La vieille femme joignit les mains dans un geste de prière. Teddy ajouta :
– Volé, oui, volé. Il y a quinze jours, je me suis aperçu qu’il n’était plus dans sa cachette.
– Et tu ne me l’as pas dit ?
– Pourquoi vous faire de la peine ?…
– Qui a pu ?… Qui a osé ?
– Qui a osé ? quel est le voleur du coffret ? ah, j’ai cherché longtemps, je vous assure, avant de le savoir.
– Et tu le sais maintenant ?
– Oui, mama. Le voleur, c’est Hans Elders.
– Hans Elders !
La vieille femme avait répété ce nom avec un effroi abominable :
– Hans Elders, ah ! je comprends, je comprends.

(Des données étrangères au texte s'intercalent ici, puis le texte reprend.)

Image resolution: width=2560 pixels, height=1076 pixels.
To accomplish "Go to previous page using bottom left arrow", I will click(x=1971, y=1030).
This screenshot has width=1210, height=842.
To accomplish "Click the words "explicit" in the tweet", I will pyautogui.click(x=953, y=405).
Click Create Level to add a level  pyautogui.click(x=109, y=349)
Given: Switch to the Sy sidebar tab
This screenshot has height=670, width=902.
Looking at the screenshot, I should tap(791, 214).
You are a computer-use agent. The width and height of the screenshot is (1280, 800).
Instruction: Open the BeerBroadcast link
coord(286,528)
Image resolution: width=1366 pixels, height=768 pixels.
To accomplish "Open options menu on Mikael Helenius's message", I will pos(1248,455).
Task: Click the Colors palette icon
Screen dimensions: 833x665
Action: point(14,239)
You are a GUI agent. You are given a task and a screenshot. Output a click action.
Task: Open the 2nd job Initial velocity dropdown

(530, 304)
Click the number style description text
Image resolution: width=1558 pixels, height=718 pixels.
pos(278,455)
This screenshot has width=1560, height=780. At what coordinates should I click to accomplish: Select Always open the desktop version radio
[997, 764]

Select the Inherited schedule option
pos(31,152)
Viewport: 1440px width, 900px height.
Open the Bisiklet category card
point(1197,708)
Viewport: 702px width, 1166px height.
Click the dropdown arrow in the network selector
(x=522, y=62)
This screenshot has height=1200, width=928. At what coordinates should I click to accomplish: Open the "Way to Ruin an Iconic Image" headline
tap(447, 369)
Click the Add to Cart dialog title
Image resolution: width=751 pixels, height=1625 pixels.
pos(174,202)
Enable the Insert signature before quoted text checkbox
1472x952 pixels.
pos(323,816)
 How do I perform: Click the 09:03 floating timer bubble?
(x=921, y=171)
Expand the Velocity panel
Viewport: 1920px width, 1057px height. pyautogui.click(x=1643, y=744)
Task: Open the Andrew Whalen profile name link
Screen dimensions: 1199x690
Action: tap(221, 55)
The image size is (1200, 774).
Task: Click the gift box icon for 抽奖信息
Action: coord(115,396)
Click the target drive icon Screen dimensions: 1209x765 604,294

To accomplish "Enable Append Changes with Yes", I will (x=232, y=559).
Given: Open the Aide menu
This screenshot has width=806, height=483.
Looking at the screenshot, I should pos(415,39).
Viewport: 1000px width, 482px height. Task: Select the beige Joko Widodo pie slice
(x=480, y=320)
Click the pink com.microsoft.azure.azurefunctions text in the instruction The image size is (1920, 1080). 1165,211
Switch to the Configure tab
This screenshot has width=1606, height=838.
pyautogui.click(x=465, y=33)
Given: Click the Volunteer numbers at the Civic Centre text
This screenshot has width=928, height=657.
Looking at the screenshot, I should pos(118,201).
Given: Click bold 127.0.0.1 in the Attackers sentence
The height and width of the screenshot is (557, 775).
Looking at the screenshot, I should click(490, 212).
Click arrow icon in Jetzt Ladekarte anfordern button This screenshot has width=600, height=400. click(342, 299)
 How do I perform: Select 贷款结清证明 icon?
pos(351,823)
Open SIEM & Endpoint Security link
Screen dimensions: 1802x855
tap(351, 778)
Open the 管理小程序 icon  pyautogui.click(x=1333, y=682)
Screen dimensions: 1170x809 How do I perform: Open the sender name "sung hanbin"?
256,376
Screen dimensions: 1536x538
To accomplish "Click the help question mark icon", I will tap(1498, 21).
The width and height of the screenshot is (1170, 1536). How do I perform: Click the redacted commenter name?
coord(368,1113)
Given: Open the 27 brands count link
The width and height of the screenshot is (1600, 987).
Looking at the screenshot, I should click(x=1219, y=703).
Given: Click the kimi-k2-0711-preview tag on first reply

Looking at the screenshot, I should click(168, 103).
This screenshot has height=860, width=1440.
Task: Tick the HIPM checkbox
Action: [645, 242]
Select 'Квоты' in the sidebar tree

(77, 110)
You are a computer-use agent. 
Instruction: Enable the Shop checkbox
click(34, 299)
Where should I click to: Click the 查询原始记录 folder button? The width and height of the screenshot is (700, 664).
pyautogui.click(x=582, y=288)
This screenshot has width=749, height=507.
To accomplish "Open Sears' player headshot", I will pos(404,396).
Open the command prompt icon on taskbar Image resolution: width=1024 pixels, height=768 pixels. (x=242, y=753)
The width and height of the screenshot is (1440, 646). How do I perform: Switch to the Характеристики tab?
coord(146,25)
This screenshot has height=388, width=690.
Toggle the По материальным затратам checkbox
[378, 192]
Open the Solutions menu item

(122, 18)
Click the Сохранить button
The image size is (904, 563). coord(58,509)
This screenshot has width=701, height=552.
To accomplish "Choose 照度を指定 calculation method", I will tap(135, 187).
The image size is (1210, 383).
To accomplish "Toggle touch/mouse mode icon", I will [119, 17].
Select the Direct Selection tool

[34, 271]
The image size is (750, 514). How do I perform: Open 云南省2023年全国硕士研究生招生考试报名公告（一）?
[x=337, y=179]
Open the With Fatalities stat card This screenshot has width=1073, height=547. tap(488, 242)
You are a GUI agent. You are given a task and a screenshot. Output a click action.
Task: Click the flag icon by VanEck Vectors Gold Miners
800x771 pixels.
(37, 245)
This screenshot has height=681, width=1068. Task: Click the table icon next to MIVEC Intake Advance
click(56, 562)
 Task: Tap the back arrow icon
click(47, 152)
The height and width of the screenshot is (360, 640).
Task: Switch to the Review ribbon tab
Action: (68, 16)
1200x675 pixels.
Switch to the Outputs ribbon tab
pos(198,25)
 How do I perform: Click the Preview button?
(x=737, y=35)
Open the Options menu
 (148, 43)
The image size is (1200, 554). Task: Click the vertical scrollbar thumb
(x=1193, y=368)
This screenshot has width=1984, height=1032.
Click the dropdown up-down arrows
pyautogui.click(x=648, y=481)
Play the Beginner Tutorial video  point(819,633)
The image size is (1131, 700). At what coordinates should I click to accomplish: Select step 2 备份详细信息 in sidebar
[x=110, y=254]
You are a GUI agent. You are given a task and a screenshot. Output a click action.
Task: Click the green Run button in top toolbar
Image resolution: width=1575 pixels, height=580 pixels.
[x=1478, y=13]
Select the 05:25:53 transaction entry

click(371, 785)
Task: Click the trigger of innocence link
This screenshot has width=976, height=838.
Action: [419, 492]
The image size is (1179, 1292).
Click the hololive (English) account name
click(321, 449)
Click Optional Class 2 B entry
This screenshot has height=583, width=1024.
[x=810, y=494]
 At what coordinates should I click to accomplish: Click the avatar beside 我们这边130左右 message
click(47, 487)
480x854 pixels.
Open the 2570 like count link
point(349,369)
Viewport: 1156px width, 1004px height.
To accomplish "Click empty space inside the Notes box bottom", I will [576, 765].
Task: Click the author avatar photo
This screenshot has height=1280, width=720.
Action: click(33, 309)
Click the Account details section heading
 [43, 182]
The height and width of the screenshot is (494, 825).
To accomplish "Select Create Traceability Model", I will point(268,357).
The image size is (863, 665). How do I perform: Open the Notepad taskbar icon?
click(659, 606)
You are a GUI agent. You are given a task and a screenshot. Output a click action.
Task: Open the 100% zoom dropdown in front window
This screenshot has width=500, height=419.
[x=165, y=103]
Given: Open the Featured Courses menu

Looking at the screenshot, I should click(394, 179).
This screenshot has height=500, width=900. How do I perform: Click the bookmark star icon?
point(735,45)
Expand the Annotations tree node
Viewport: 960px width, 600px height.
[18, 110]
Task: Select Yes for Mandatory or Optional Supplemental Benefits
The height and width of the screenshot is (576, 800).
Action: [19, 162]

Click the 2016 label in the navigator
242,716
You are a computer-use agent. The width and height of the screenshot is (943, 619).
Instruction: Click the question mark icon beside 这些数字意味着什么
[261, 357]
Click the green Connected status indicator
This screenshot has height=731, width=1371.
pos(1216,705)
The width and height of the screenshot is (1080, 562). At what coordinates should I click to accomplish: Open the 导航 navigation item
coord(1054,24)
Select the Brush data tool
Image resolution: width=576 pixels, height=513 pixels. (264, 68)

Et, dans ses yeux, que tant de larmes avaient terni, la volonté alluma un terrible reflet :
– Teddy, Teddy, dit Laetitia, coûte que coûte, vois-tu, il faut retrouver ce coffret.
Mais Teddy maintenant paraissait très calme. Alors que Laetitia avait parlé, d’une voix sifflante, entrecoupée, il répondit d’un ton posé :
– J’y compte bien, mama, soyez tranquille, je le retrouverai.
Étrange garçon que Teddy, il aimait bien la vieille Laetitia, il l’aimait comme une mère, et pourtant à coup sûr, il ne lui confiait pas toutes ses pensées car il ne dit rien de l’incendie des docks.
Il gagna sa chambre. Et sans doute Laetitia eût été stupéfaite si elle avait alors aperçu Teddy saisir un mètre et, debout devant un petit miroir accroché à la muraille, soigneusement, minutieusement, prendre la mesure de son crâne, de son crâne, à lui.